Нинка так удивилась, что даже перестала судорожно натягивать майку на голые колени.
– Тебя?! – Правда, она тут же взяла себя в руки и насмешливо поинтересовалась: – А за каким членом ты мне там сдался?
– Не волнуйся, ты меня там не увидишь. Вывези только.
– Что значит вывези? В качестве чемодана?
– В качестве мужа.
Он смотрел теперь не в окно, а прямо на Нинку. Лицо его совершенно изменилось. Теперь уже невозможно было сказать, что оно некрасивое. Правда, и красивым его назвать было нельзя. Оно просто вышло за пределы таких категорий – эти понятия перестали к нему относиться. Глаза у него сделались какие-то… Как у индейца, вот какие. Жгучие и жесткие. Они темно поблескивали, их взгляд пронизывал до печенок.
Сходство с индейцем на тропе войны усиливалось от того, что Феликс был до пояса голый и узкие тяжелые мускулы играли на его плечах.
Нинка даже головой тряхнула, чтобы избавиться от его взгляда.
– Ты что?.. – пробормотала она почти испуганно. – Как это – мужа?..

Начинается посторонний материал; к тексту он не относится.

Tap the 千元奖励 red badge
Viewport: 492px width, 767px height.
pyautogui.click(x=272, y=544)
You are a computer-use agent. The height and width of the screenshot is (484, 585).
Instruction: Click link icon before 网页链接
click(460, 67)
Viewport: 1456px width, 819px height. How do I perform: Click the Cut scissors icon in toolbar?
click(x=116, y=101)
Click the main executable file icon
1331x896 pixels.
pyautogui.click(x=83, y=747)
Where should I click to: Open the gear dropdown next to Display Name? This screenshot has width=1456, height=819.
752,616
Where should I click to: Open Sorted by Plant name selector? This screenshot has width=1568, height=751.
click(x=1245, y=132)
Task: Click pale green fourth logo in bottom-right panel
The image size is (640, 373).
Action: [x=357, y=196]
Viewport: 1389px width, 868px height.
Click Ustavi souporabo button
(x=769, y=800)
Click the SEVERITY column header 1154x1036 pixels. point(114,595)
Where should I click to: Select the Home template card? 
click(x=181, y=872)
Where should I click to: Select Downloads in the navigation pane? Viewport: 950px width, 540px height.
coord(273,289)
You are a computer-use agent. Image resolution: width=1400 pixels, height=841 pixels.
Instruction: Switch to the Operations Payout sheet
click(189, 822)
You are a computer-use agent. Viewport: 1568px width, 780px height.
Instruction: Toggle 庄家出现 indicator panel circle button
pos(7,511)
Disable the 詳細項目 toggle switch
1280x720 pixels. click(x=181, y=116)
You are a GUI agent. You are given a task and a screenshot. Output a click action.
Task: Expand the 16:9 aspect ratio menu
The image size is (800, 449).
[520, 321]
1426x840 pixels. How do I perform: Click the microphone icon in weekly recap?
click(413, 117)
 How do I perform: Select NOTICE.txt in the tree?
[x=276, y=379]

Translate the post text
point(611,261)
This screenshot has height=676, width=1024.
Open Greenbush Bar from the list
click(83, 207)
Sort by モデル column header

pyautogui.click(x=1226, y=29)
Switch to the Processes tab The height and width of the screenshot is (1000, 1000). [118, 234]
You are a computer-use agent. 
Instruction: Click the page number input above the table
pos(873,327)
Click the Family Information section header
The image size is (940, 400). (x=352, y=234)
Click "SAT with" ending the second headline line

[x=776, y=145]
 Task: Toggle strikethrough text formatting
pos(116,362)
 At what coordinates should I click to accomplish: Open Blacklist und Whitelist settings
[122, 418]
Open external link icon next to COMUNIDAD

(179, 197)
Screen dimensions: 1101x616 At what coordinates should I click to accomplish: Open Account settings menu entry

– Просто. – Увернуться от его взгляда ей не удалось. – Сходим сейчас в загс, распишемся и поедем во Францию вместе. Дорога за мой счет. Плюс с меня столько, сколько ты отдала своему байкеру. Ну?
Нинка все-таки сумела взять себя в руки. Что это она, в самом деле, смотрит на него как кролик на удава? Он ей никто, через пятнадцать минут, в крайности через полчаса, она сядет в такси и больше никогда его не увидит.